▶ What the task asks: A faithful transcript of every entry is required; pictures do not belong in it.

Exercise inputs START

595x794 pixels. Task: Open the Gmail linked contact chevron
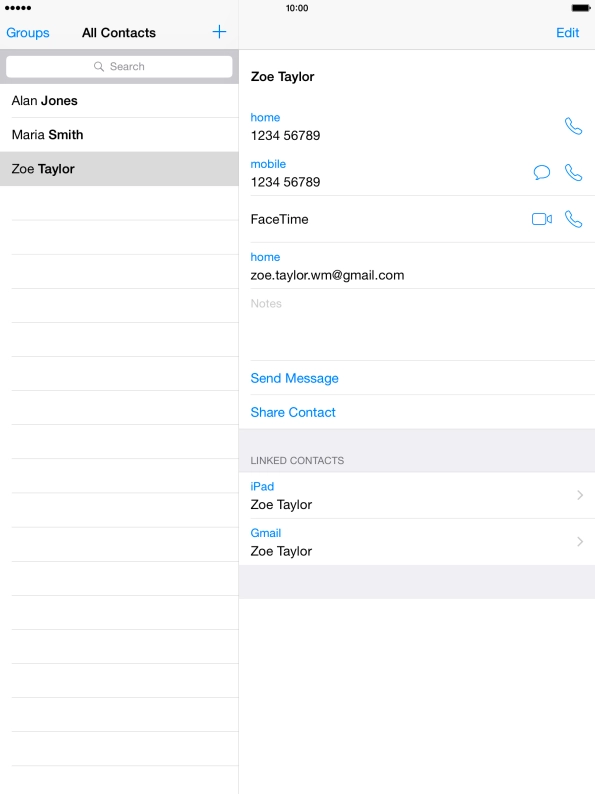tap(580, 542)
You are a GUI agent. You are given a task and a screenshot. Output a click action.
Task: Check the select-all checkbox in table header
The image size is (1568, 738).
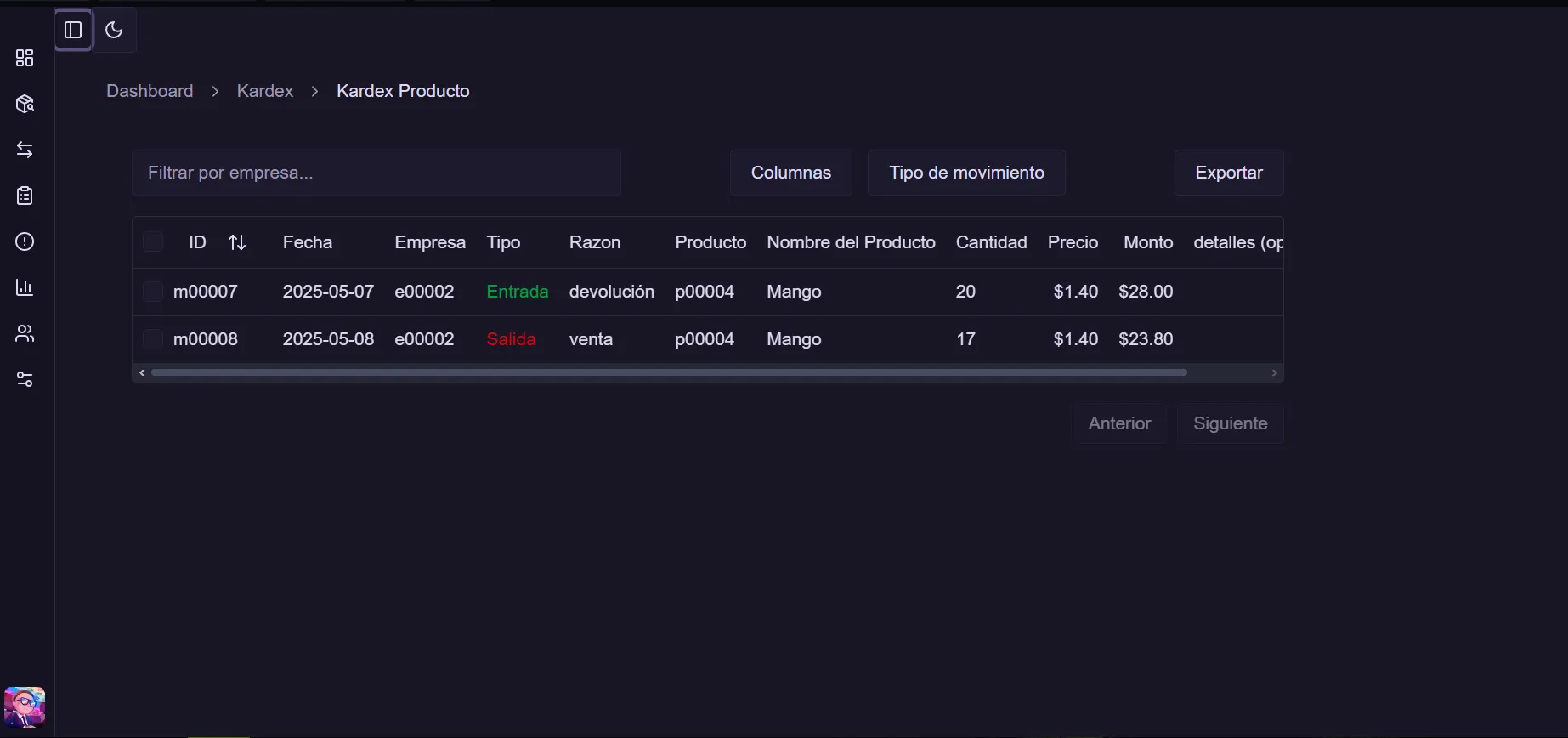pyautogui.click(x=153, y=242)
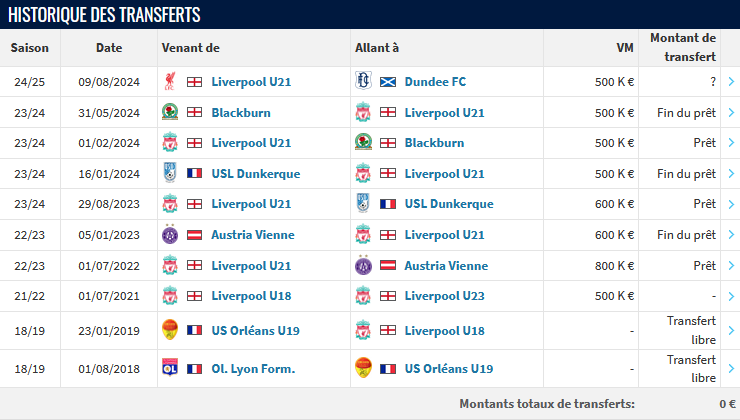The width and height of the screenshot is (740, 420).
Task: Expand arrow for 01/08/2018 Transfert libre row
Action: tap(731, 369)
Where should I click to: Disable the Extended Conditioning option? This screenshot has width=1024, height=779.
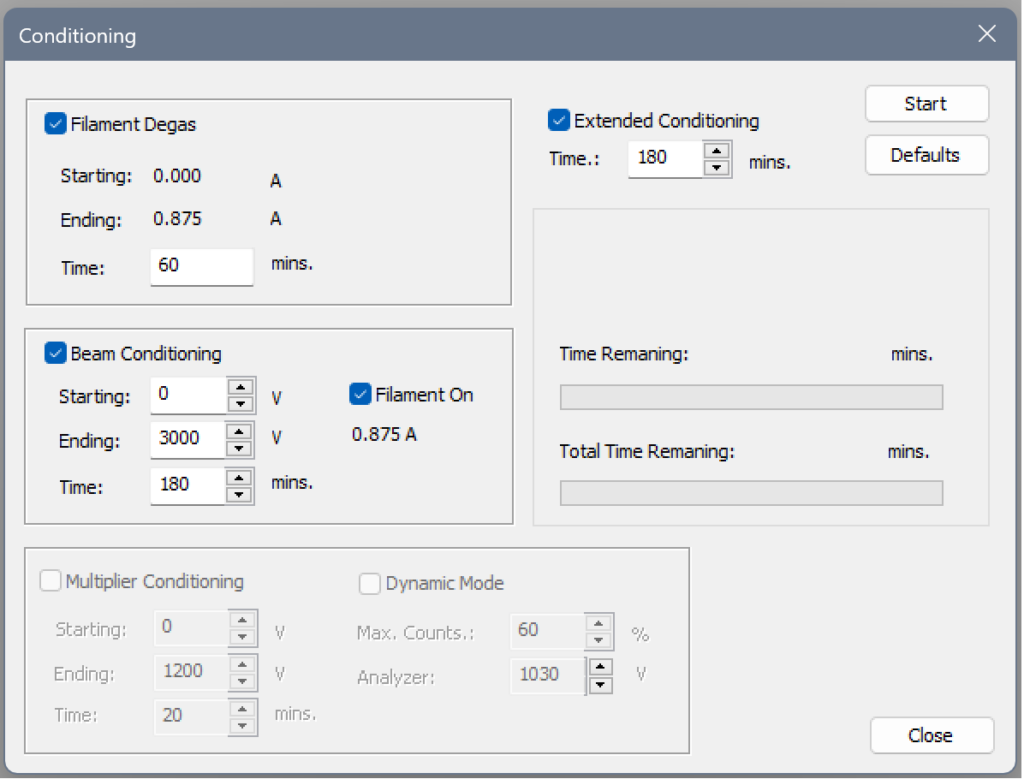pyautogui.click(x=558, y=119)
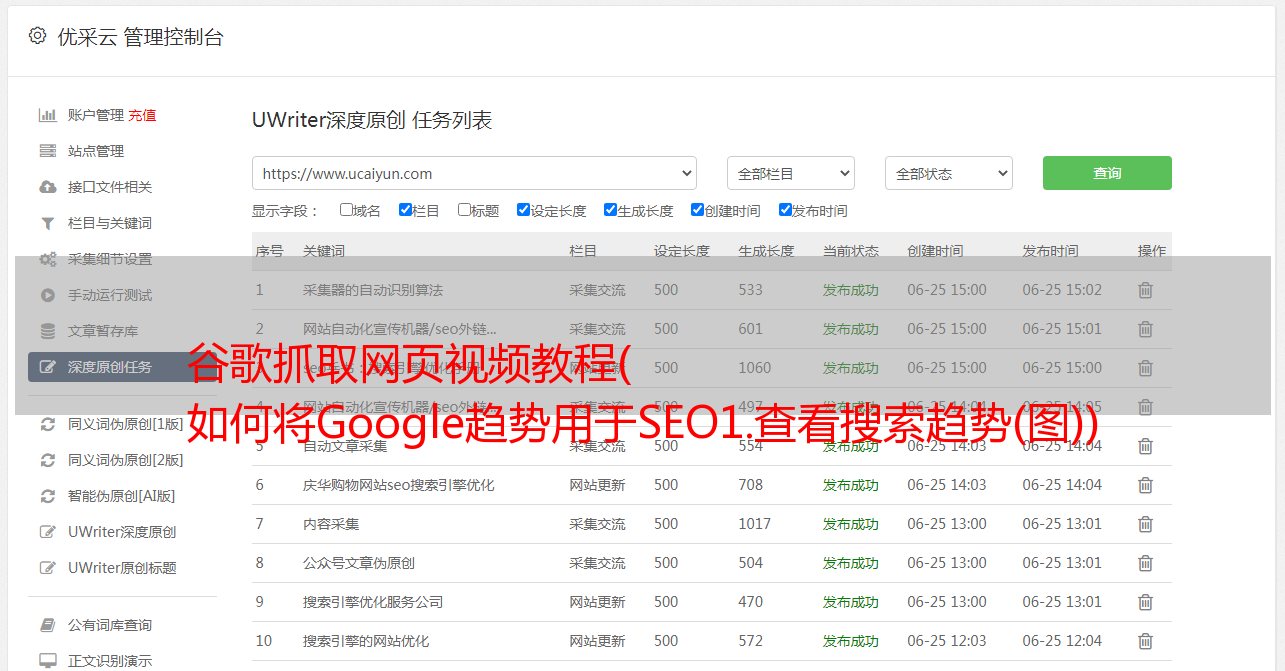Image resolution: width=1285 pixels, height=671 pixels.
Task: Delete row 1 using its trash icon
Action: pos(1145,290)
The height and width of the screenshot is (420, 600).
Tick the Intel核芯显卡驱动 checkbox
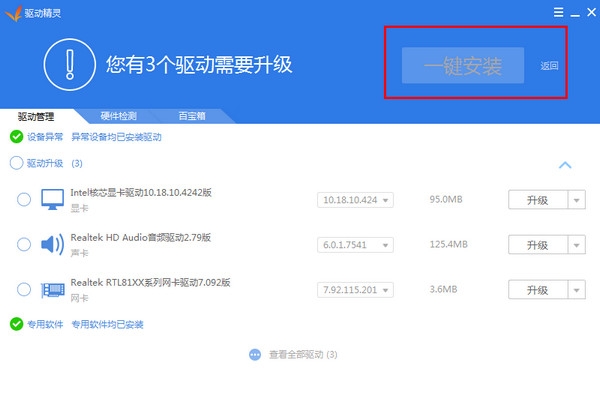(24, 200)
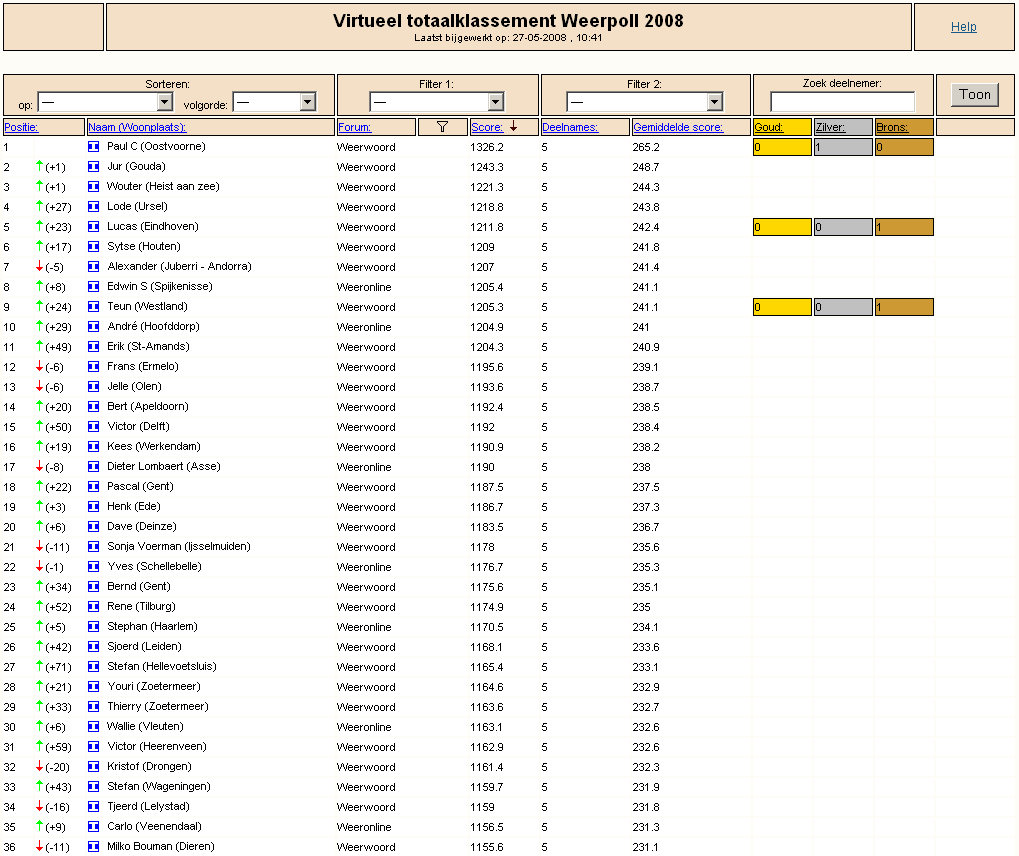The width and height of the screenshot is (1019, 856).
Task: Click the gold medal cell for Paul C
Action: coord(782,147)
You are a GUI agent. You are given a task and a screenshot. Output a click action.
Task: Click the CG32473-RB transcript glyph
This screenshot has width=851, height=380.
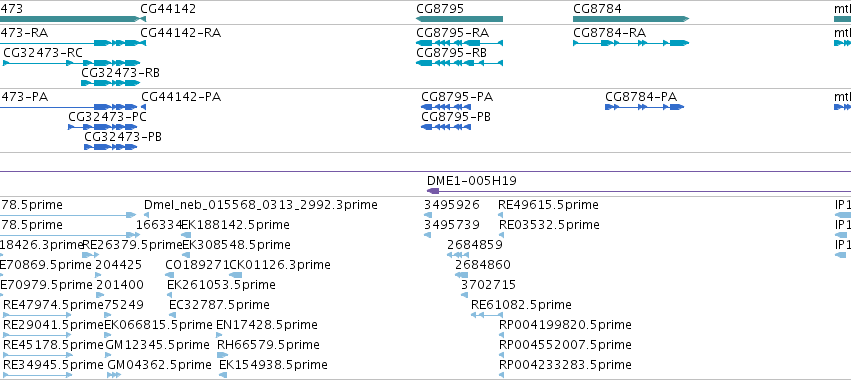110,83
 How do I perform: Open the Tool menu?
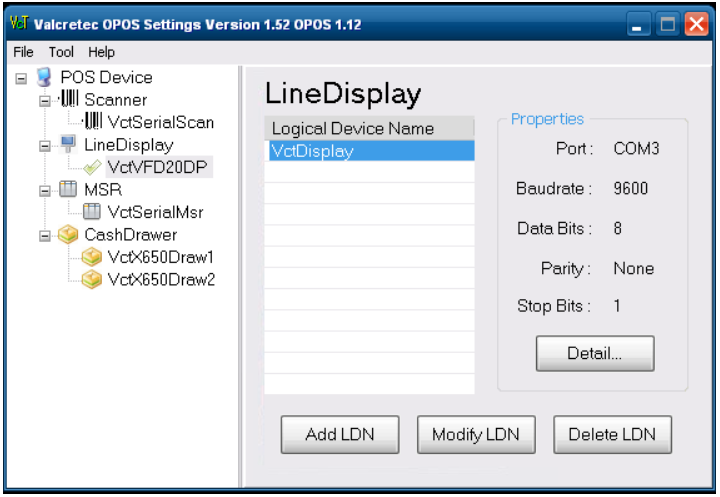click(x=61, y=52)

Exercise inputs END

▶ Output for this task:
595x794 pixels. Task: Open the Gmail linked contact chevron
tap(580, 542)
You are a GUI agent. You are given a task and a screenshot. Output a click action.
Task: Check the select-all checkbox in table header
The image size is (1568, 738).
pyautogui.click(x=153, y=242)
The width and height of the screenshot is (740, 420).
Task: Expand arrow for 01/08/2018 Transfert libre row
Action: tap(731, 369)
Where should I click to: Disable the Extended Conditioning option? This screenshot has width=1024, height=779.
pyautogui.click(x=558, y=119)
Image resolution: width=1285 pixels, height=671 pixels.
Task: Delete row 1 using its trash icon
Action: pos(1145,290)
The height and width of the screenshot is (420, 600).
Tick the Intel核芯显卡驱动 checkbox
(24, 200)
The width and height of the screenshot is (1019, 856).
Task: Click the gold medal cell for Paul C
Action: coord(782,147)
You are a GUI agent. You are given a task and a screenshot. Output a click action.
Task: Click the CG32473-RB transcript glyph
This screenshot has width=851, height=380.
110,83
 How do I perform: Open the Tool menu?
click(x=61, y=52)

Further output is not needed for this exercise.